In a metaanalysis of 7 published studies and their own study, Barreto et al. (2004) examined the association between the 49A-G SNP and systemic lupus erythematosus (152700). The authors found that individuals with the GG genotype were at significantly higher risk of developing SLE; carriers of the A allele had a significantly lower risk of developing the disease, and the AA genotype acted as a protective genotype for SLE.
In a metaanalysis of 14 independent studies testing association between CTLA4 polymorphisms and SLE, Lee et al. (2005) confirmed that the 49A-G polymorphism is significantly associated with SLE susceptibility, particularly in Asians.
Djilali-Saiah et al. (1998) found a significantly increased frequency of the 49A allele in 101 French Caucasian patients with celiac disease compared to controls (82.2% vs 65.8%, p less than 0.0001), reflecting the increased frequency of A/A homozygotes among patients compared with controls (68.3% vs 47.7%, p = 0.002). The effect remained after stratification of patients according to their DR-DQ phenotype. The authors concluded that the A allele of the CTLA4 position 49 polymorphism conferred an HLA-independent predisposition to celiac disease.

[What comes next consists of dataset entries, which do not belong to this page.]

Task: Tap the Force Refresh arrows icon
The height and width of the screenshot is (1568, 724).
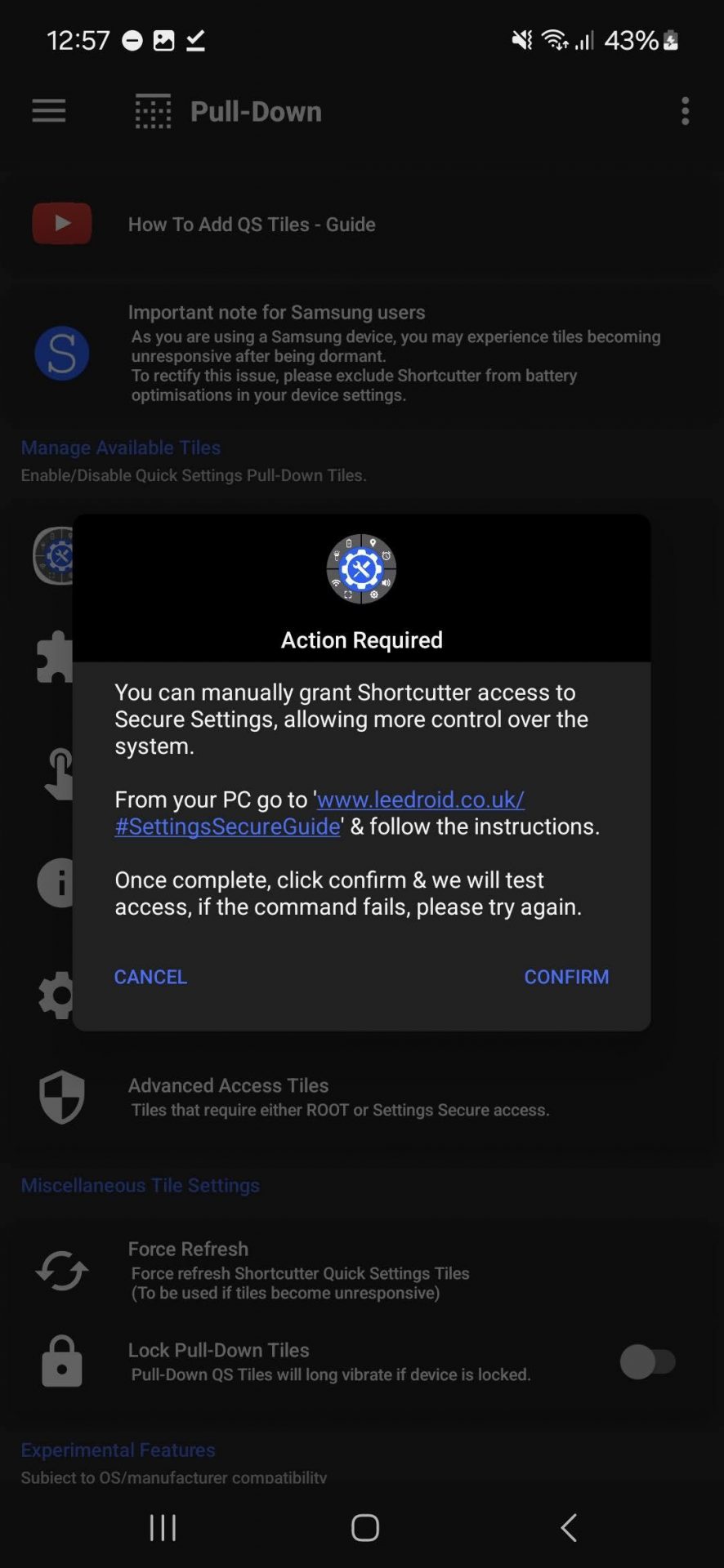Action: click(x=62, y=1271)
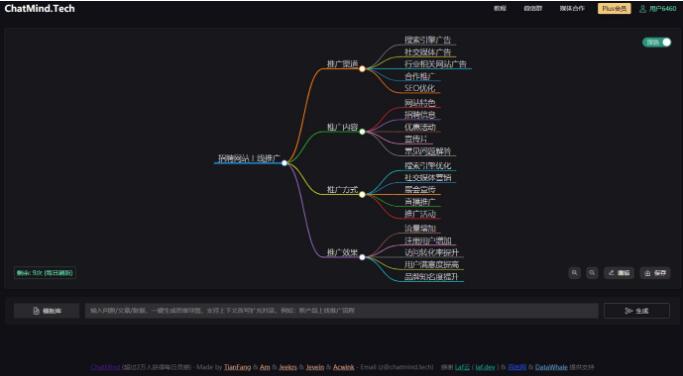Screen dimensions: 683x376
Task: Collapse the 推广内容 branch node circle
Action: [x=362, y=131]
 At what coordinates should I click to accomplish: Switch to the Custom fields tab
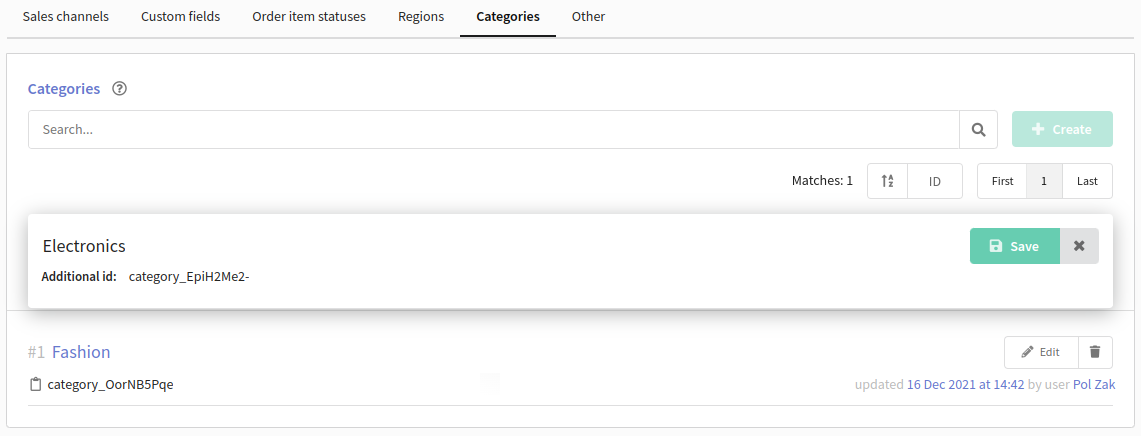pyautogui.click(x=180, y=16)
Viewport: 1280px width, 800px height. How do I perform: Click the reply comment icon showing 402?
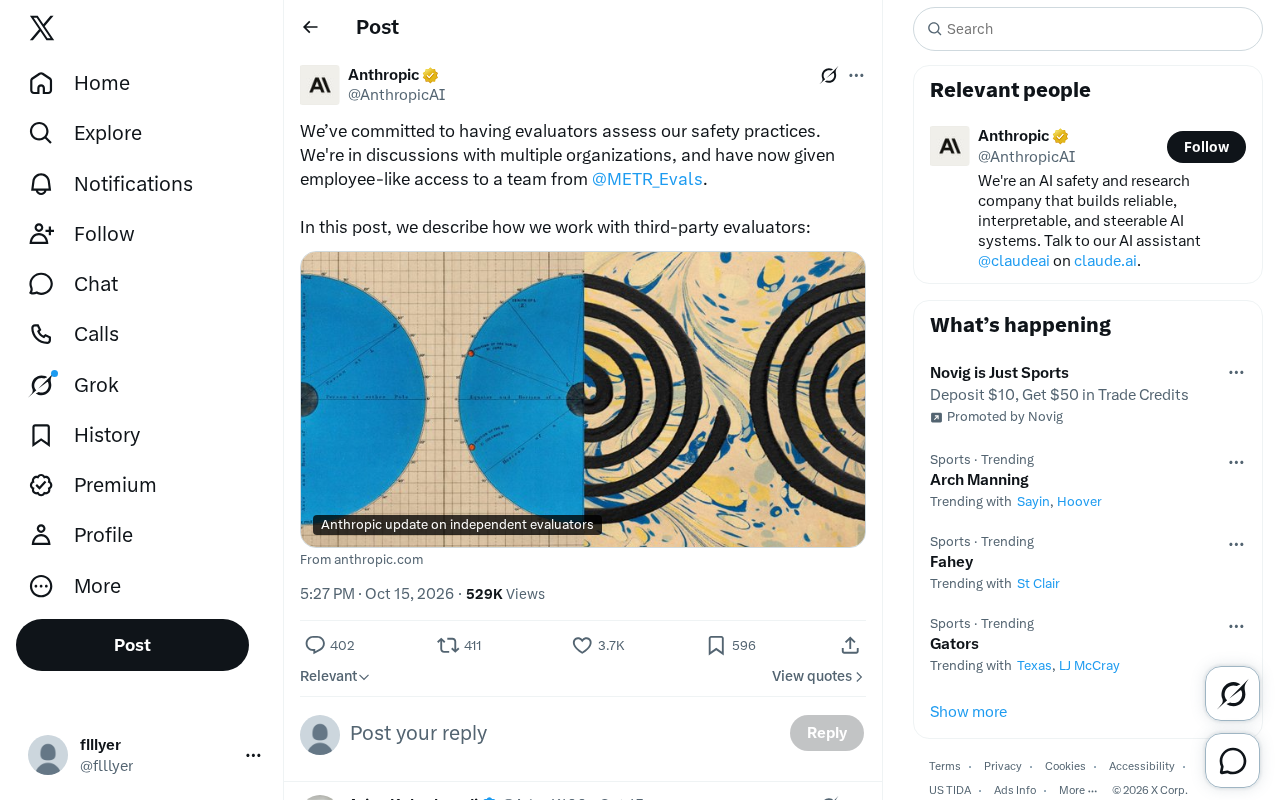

Naluai et al. (2000) analyzed the 49A/G polymorphism in 107 Swedish and Norwegian families with celiac disease and found a significant association, with preferential transmission of the 49A allele by the transmission disequilibrium test (p less than 0.007). Nonparametric linkage analysis yielded a score of 2.1 (p = 0.018), suggesting that the CTLA4 region is a susceptibility region in celiac disease. Naluai et al. (2000) noted that, of several chronic inflammatory diseases exhibiting associations to the CTLA4 49A/G polymorphism, celiac disease is the only one associated with the A allele, suggesting that the 49A/G alleles of CTLA4 are in linkage disequilibrium with 2 distinct disease-predisposing alleles with separate effects.